VW: „Das Risiko ist einfach zu hoch“
Ein Jahr später wurden nach einer Terrordrohung vier Prüfungen im Niger vollständig abgesagt, mehr als 1000 Rallye-Teilnehmer und ihre 500 Fahrzeuge wurden in einer spektakulären Aktion mit Frachtflugzeugen ausgeflogen. Die Rallye wurde mehrere Tage später andernorts weitergeführt. Anfang 2005 hatte die amerikanische Regierung eine Warnung herausgegeben, wonach ihre Staatsbürger bei der Rallye Dakar akuter Gefahr ausgesetzt seien. Ein geplanter Überfall wurde jedoch noch rechtzeitig vereitelt.
Bei den Teams stieß die Entscheidung der ASO trotz geballten Frusts auf Verständnis. „Die Sicherheit geht absolut vor, da sind wir der gleichen Ansicht wie die ASO“, sagte VW-Motorsportdirektor Kris Nissen. „Wir akzeptieren die Gründe, das Risiko ist einfach zu hoch. Trotzdem ist die Absage für alle Mitglieder unseres Teams eine große Enttäuschung.“
In welcher Form die Rallye Dakar künftig fortgeführt wird, ist im Moment noch offen. Mit viel Trotz in der Stimme sagte Rallye-Direktor Etienne Lavigne: „Die Dakar ist ein Symbol, und nichts kann ein Symbol zerstören. Die Absage der Rallye 2008 wird die Zukunft der Dakar nicht in Frage stellen.“ Wie und wo diese Zukunft freilich Realität wird, darüber schwieg sich Lavigne noch aus. Er deutete aber an, dass die traditionsreiche Marathon-Rallye künftig nicht mehr durch Afrika führen könnte.

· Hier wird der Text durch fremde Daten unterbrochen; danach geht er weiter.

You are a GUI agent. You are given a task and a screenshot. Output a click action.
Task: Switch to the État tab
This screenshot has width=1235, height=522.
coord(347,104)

Einer Folge dieser denkwürdigen Dakar 2008, der Rallye, die zu Ende war, bevor sie überhaupt gestartet wurde, war sich Etienne Lavigne jedoch sehr deutlich bewusst. Ob er die Absage als Sieg für den Terrorismus sehe, wurde der Rallye-Direktor abschließend gefragt. „Ja“, sagte Lavigne. „So leid es mir tut, das sagen zu müssen, aber das ist es.“ Es ist ein Sieg, der noch ganz anderen Sportveranstaltungen zu schaffen machen könnte als jenem bei vielen umstrittenen Spektakel namens Rallye Dakar.